README
Serafin Pipeline is a Typescript CRUD data access library with a functional approach.
Concepts
Serafin Pipeline is a library that allow access to data through the CRUD methods (create, read, patch, replace and delete) of a data pipeline.
A pipeline is an element that performs operations over a data source through these 5 methods.
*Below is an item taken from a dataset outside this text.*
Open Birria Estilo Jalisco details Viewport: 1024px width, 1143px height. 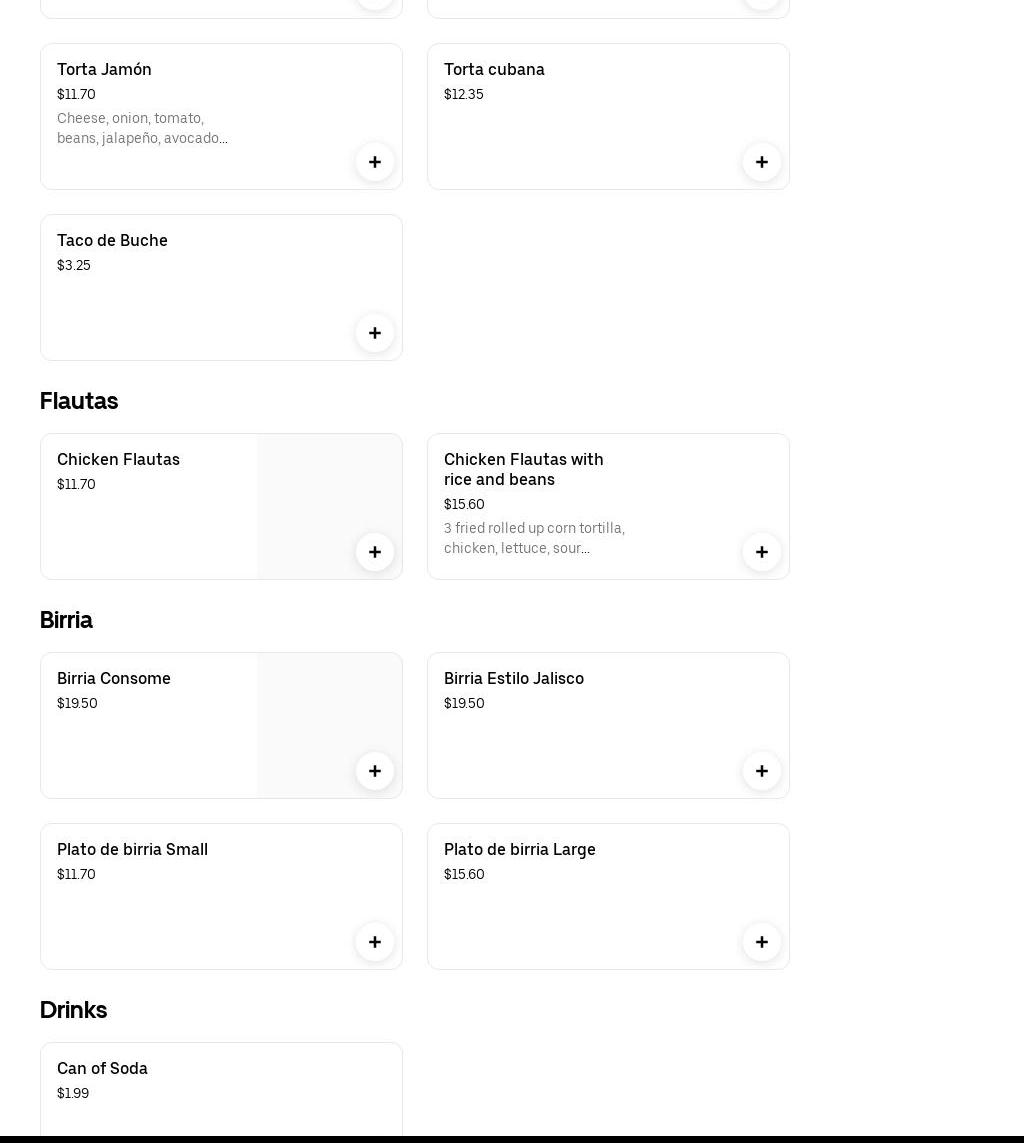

Its behavior can be extended in a functional way, by adding pipes, elements that perform data processing or transformation over any of these 5 methods.
The Serafin Pipeline library is designed to take advantage of the Typescript language, thus providing compilation-time checks and auto-completion.
Methods
Serafin Pipeline provides data access through 5 methods: create, read, patch, replace and delete.
Entry parameters
These methods take different entry parameters, according to their nature.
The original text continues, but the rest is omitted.